In some cases, it meant families had no idea of the standard of care loved ones had been receiving.

Sir Julian was appointed to a £285,000-a-year role in December last year to clear up a catalogue of disasters. He quit in October - the same month the CQC launched a consultation on proposals for reform that could include making all care home inspections unannounced by default.

Before he left he said: "If you're thinking about where to put your mum in a care home you want to have reliable information that's up to date. Effectively, the CQC is not delivering on its operational performance. It's not delivering for people that use services and patients.

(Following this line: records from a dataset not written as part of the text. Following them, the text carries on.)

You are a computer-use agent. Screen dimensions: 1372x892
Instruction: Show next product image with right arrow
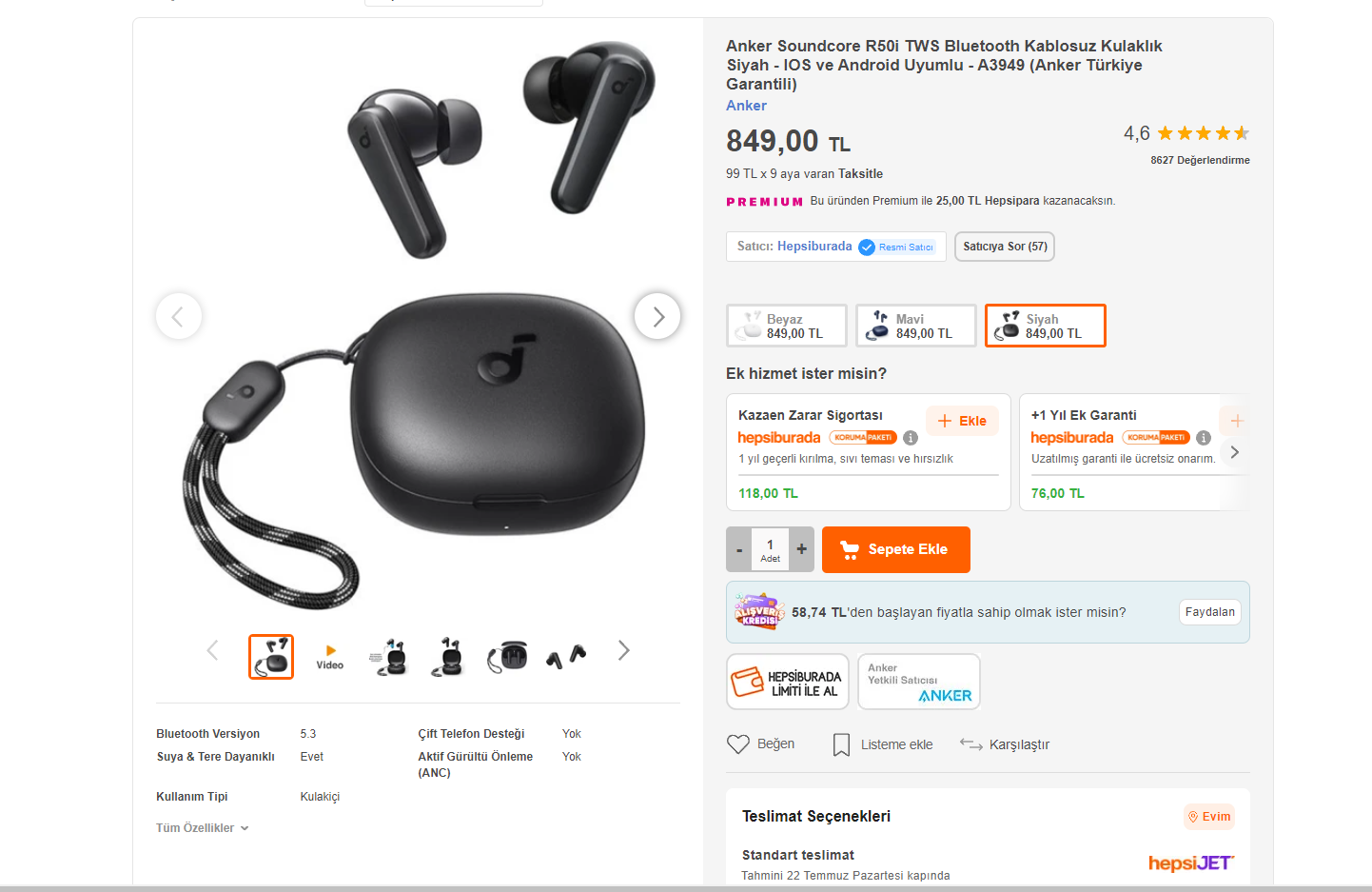pos(657,316)
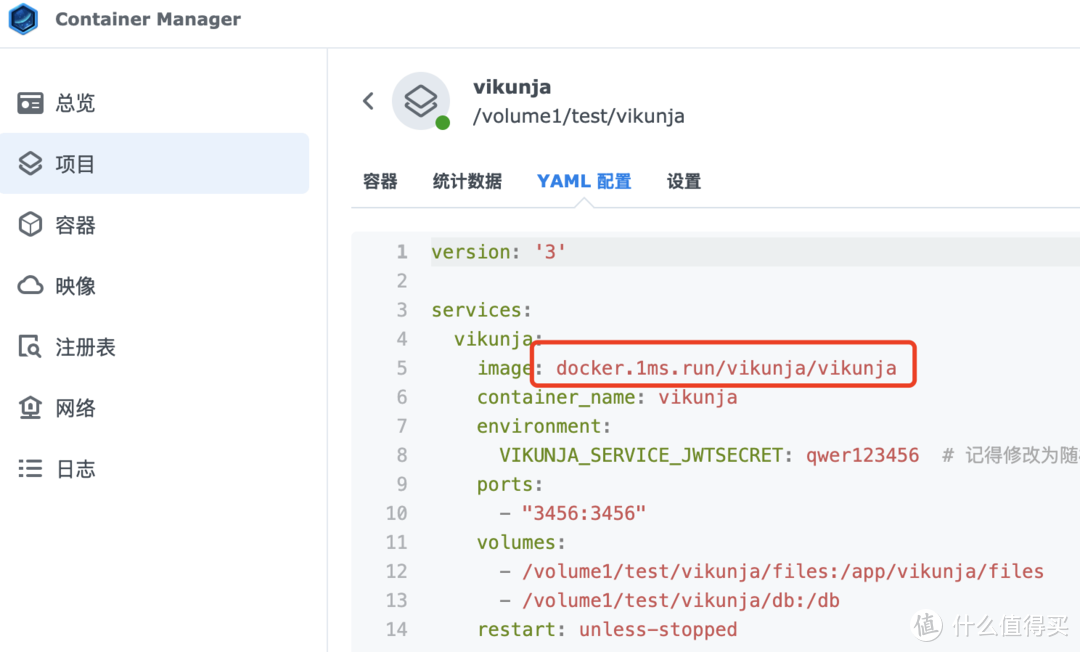This screenshot has width=1080, height=652.
Task: View the 日志 logs via sidebar icon
Action: (76, 468)
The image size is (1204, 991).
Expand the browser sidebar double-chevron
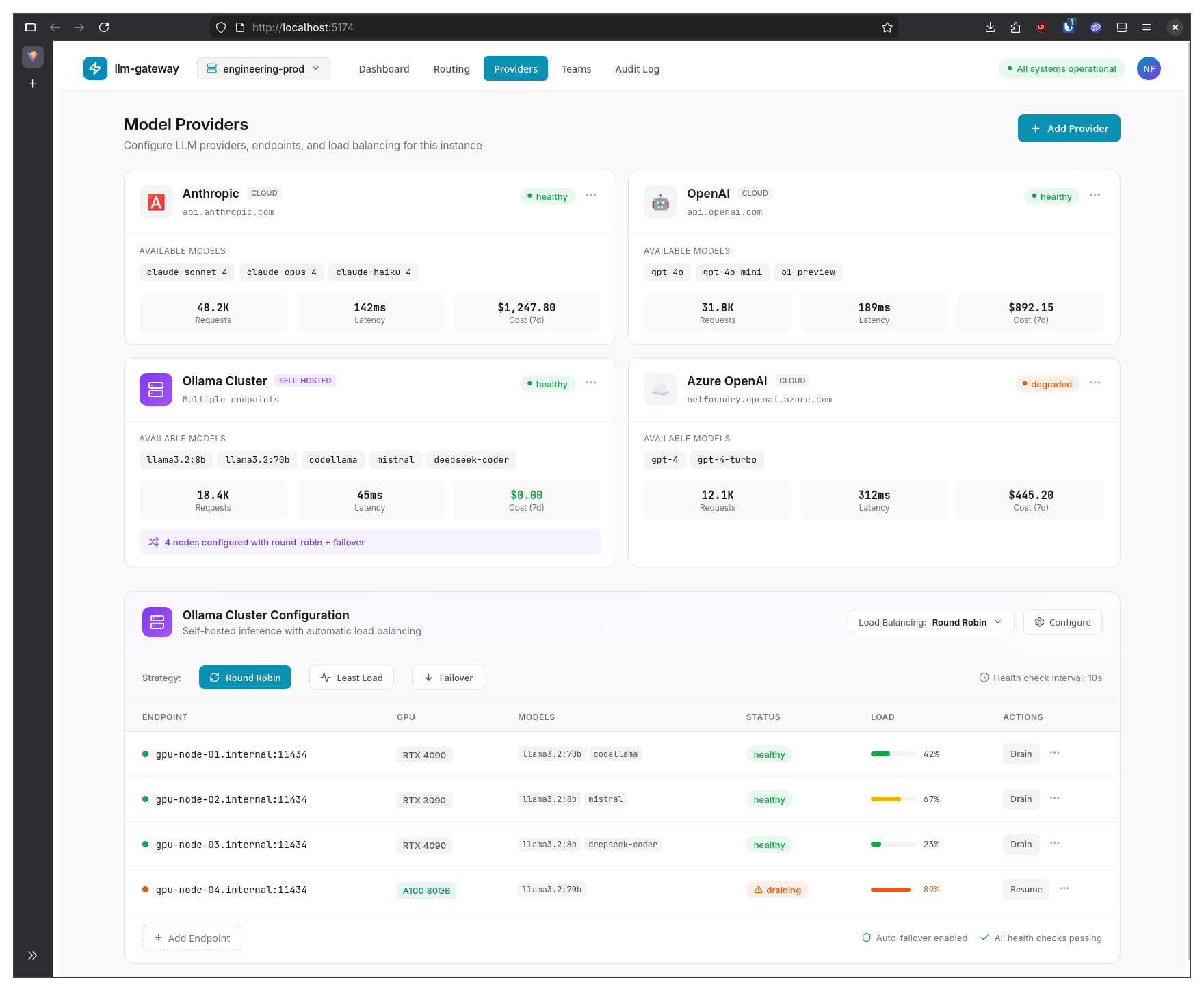point(32,955)
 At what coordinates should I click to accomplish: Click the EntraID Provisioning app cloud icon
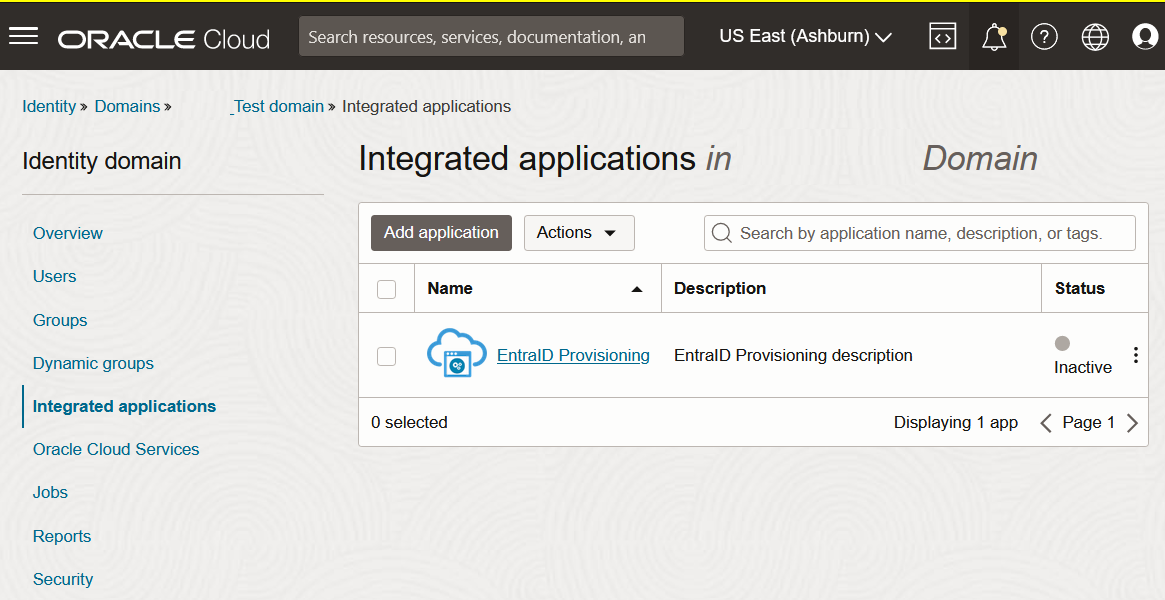click(x=456, y=354)

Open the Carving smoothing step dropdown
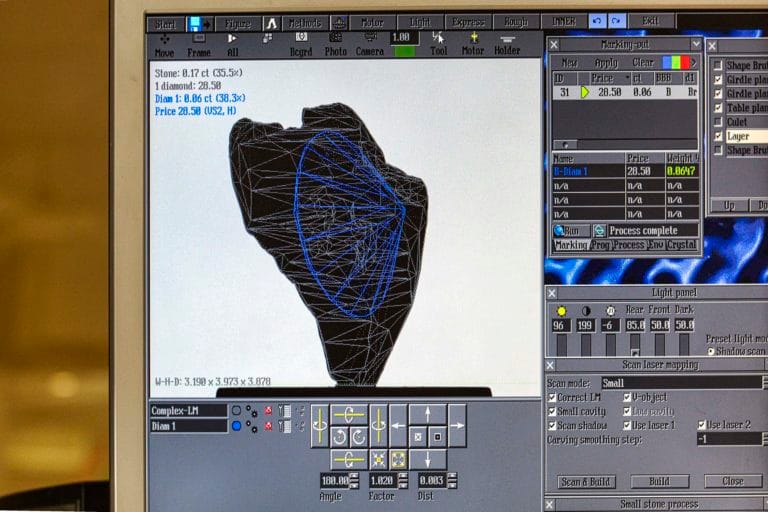click(764, 439)
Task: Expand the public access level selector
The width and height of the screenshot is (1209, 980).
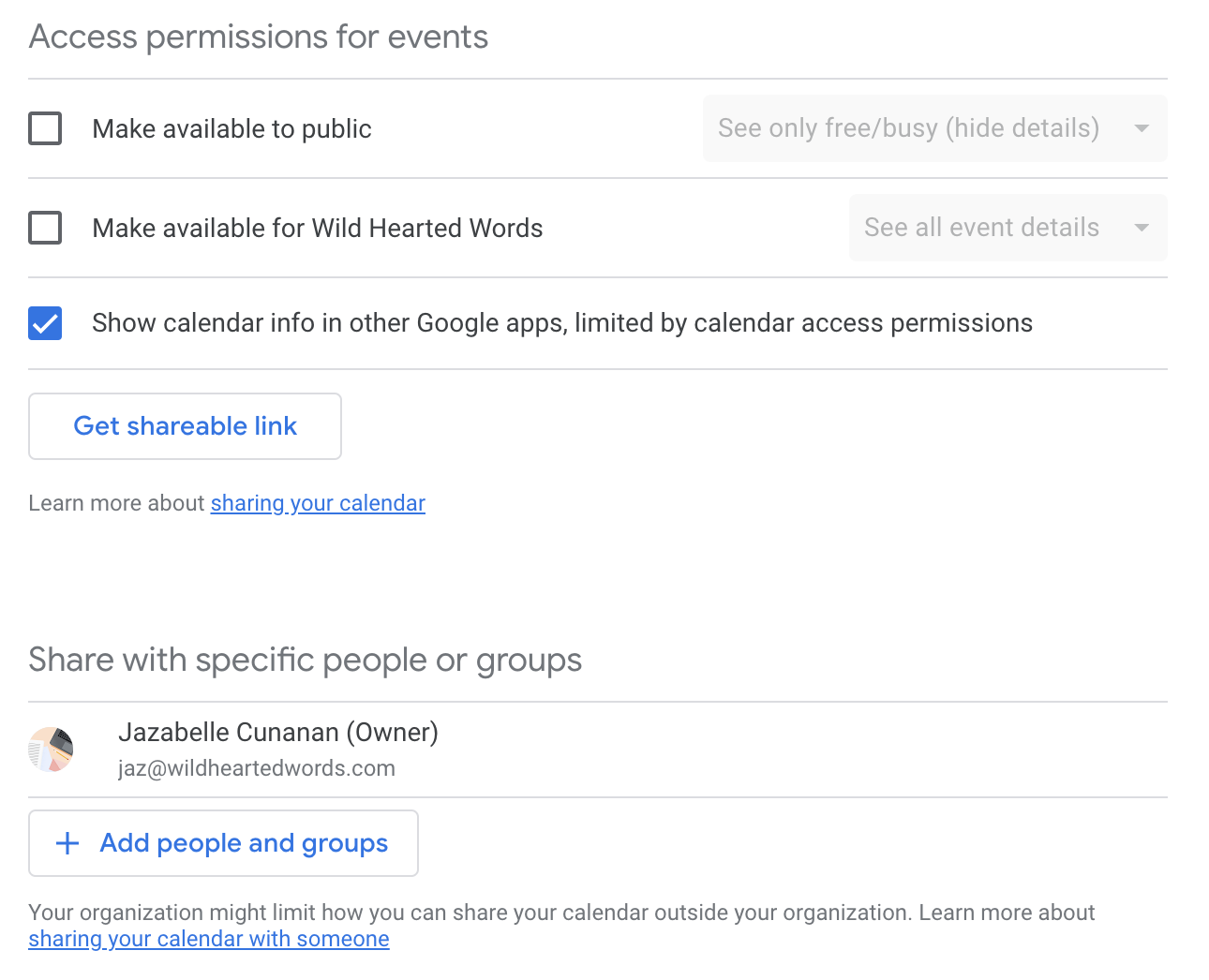Action: coord(934,128)
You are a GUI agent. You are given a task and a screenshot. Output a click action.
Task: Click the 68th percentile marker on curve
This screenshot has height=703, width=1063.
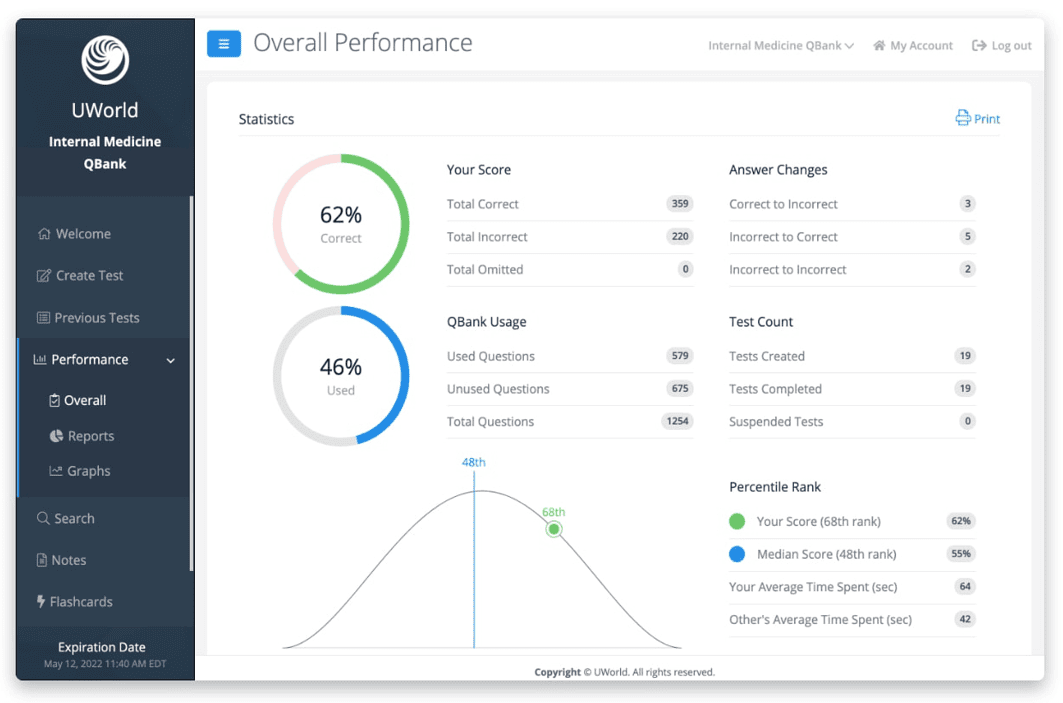click(554, 529)
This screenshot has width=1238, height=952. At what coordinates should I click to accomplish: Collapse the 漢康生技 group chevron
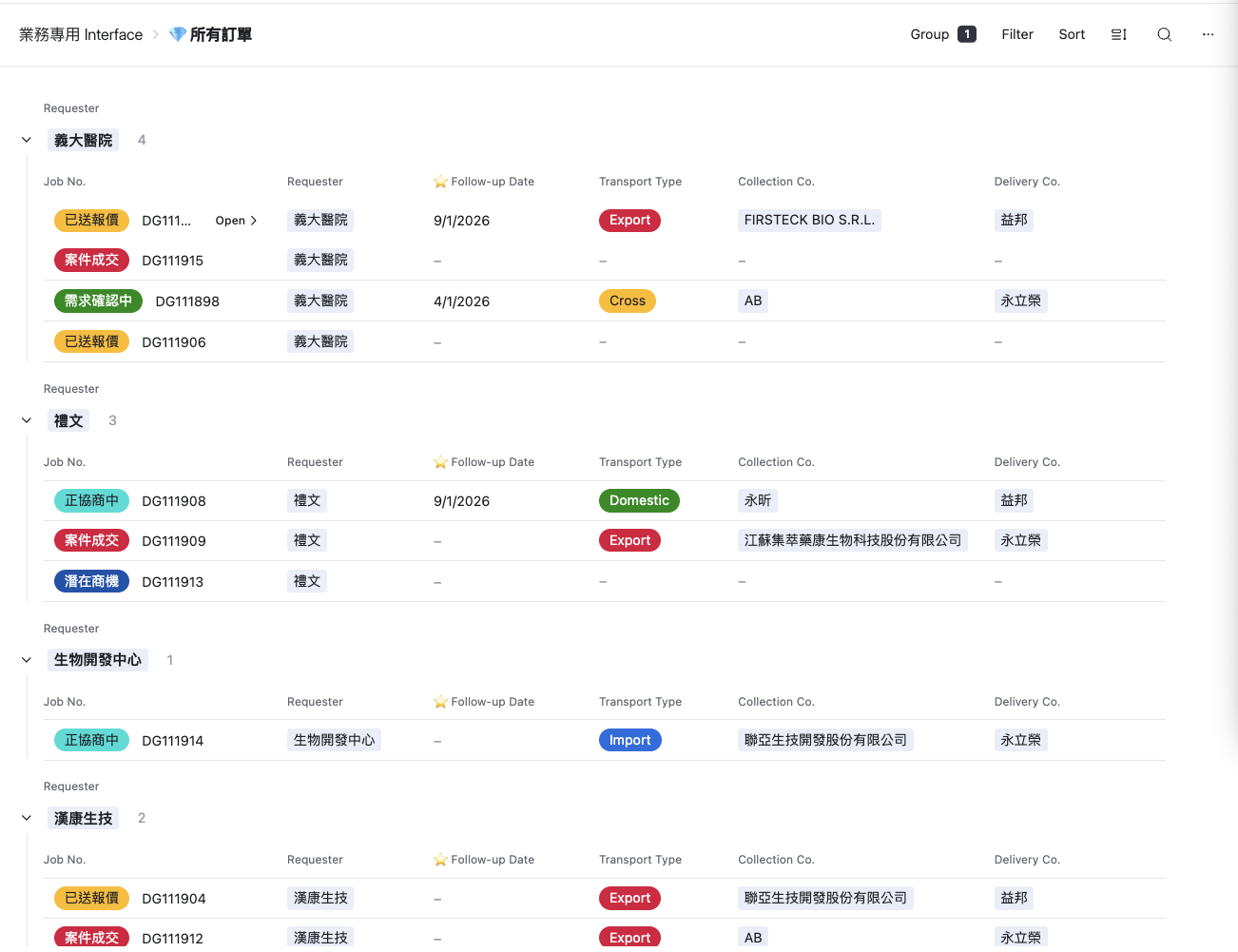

"The Express has been an insistent voice in calling for improvement in social care, which is why I'm committing to readers that we will do better as a regulator, so we can help services provide better care.

"This won't happen overnight. But while there is too much poor care, there are also many services delivering kind, compassionate, outstanding care - and we want to help make that the reality for everyone."

Failure to provide reliable and up-to-date information has seen some families forking out £1,500 a week for basic levels of care for loved ones turn to a new Tripadvisor-style ratings system.

OpenScore claims to be the UK's first live, continually updated view of care home quality, ranking facilities daily on a live, interactive map.

Founder Debbie Harris said: "Care homes can wait years for a new CQC inspection. These old ratings hide the truth and mask real problems, while also holding back homes that have made genuine progress. For instance, the average time between CQC inspections in the Royal Borough of Windsor and Maidenhead is 5.25 years - the highest of anywhere in the country and in stark contrast to OpenScore's data, which updates daily. That gap hurts families - and it hurts homes working hard to improve."

Layla Moran, Chair of the Health and Social Care Committee, said: "Our country's social care system continues to languish without any reform in the near future, so it is even more essential the public at least has a reliable regulator that holds services to account. No wonder people are turning to other sources of information for advice."

The CQC is considering proposals to improve the assessment of health and care services, make judgements, and award ratings as part of a strategy called "better regulation, better care".

Chris Badger, CQC's Chief Inspector of Adult Social Care, said: "We know we need to increase our rate of assessments to make sure that we update the ratings of providers and give the public confidence in quality of care. "Since accepting the recommendations in Penny Dash's review last year, we have worked hard to develop how we fulfil our vital role of helping people receive a high level of care as well as supporting providers to improve. This included making a clear commitment to increasing the number of assessments we carry out.

"It is also important to recognise that while we might not inspect a care home for a period of time, we do also continuously monitor services so that we can respond to issues that arise. This allows us to focus our resources in the places where there is highest risk. When people share their concerns about poor care with us, they can have confidence that we will act to hold providers to account to ensure people are kept safe and treated with the dignity and respect they deserve."

The Department of Health and Social Care said: "It is essential that patients and their families are able to make informed decisions about their care. This government inherited a CQC that was not fit for purpose. Since then, we have taken decisive action to improve the performance of the regulator, implementing all recommendations from Dr Penny Dash's review of its operational effectiveness.

"We are supporting the CQC and holding it to account to ensure that improvements are made rapidly - the CQC is now broadly on track to meet assessment targets for this year."